#### AVAILABLE DATA:

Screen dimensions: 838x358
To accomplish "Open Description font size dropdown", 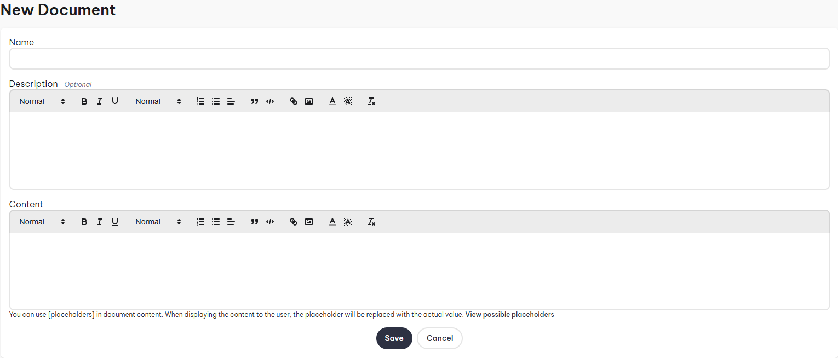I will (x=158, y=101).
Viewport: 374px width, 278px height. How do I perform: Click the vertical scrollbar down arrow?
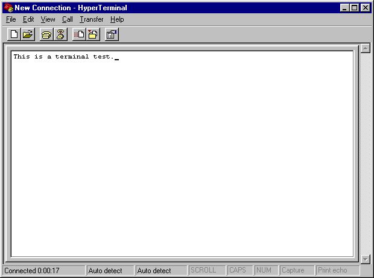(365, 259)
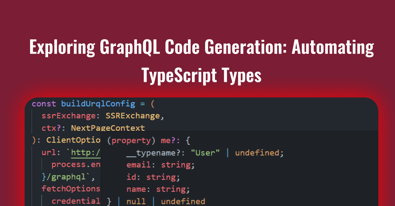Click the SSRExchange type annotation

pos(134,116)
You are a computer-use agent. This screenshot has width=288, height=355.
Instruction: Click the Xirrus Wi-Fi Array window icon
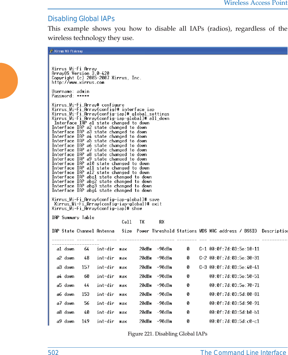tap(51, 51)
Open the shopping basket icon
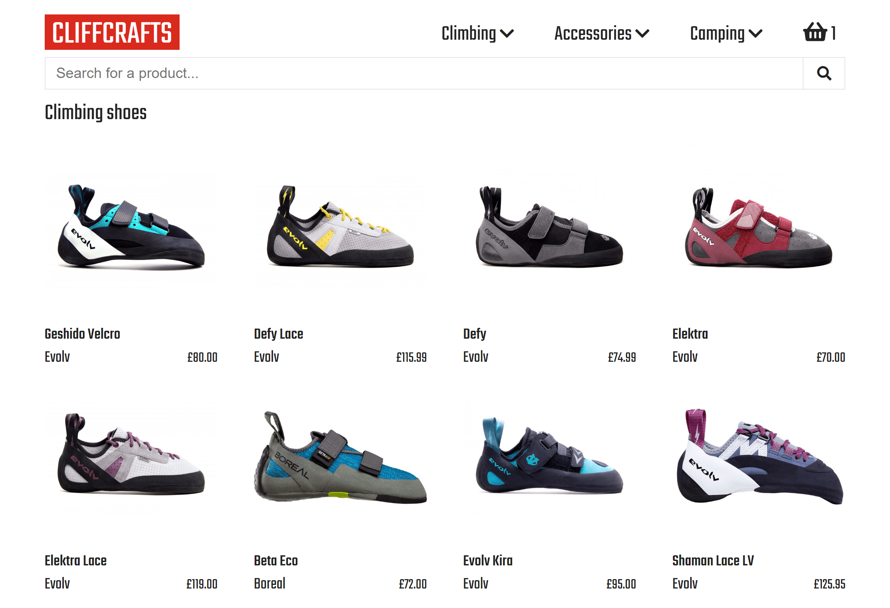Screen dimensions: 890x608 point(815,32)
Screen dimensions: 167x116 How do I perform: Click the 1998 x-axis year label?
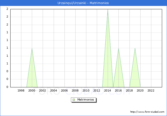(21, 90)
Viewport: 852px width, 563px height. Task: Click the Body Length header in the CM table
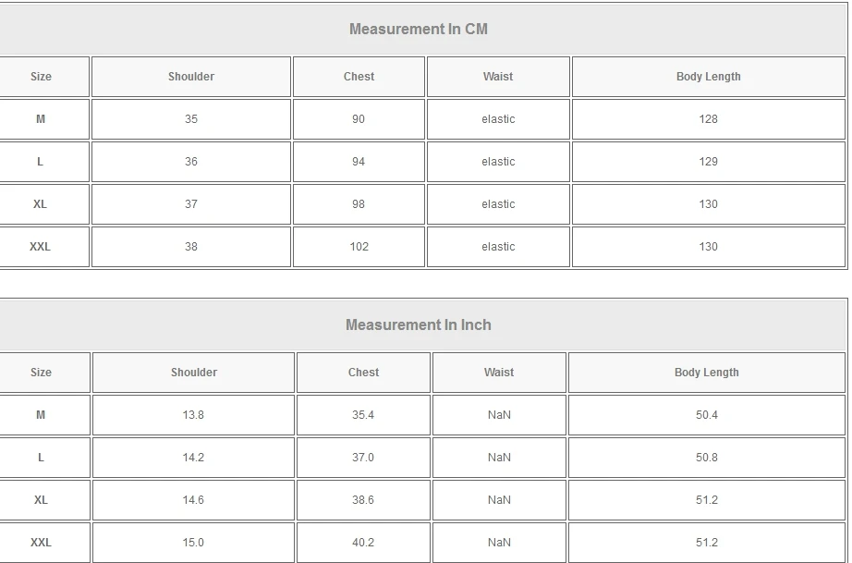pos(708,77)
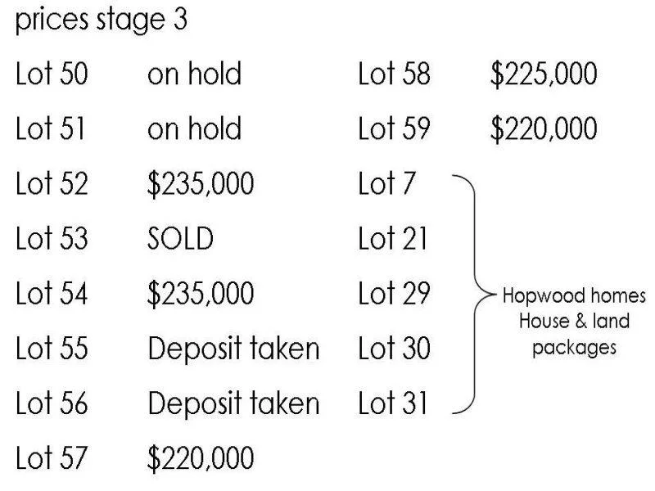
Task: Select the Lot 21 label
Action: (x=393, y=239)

#### REQUIRED WORK:
Of the entries above, print exactly those lines that run from the one containing "You are a computer-use" through the last line, excluding any pictures.

#### FINAL ANSWER:
You are a computer-use agent. This screenshot has width=288, height=355.
Instruction: Click the Xirrus Wi-Fi Array window icon
tap(51, 51)
Open the shopping basket icon
Screen dimensions: 890x608 point(815,32)
Screen dimensions: 167x116 How do I perform: Click the 1998 x-axis year label?
(21, 90)
Viewport: 852px width, 563px height. Task: Click the Body Length header in the CM table
pos(708,77)
Task: Select the Lot 21 label
Action: (x=393, y=239)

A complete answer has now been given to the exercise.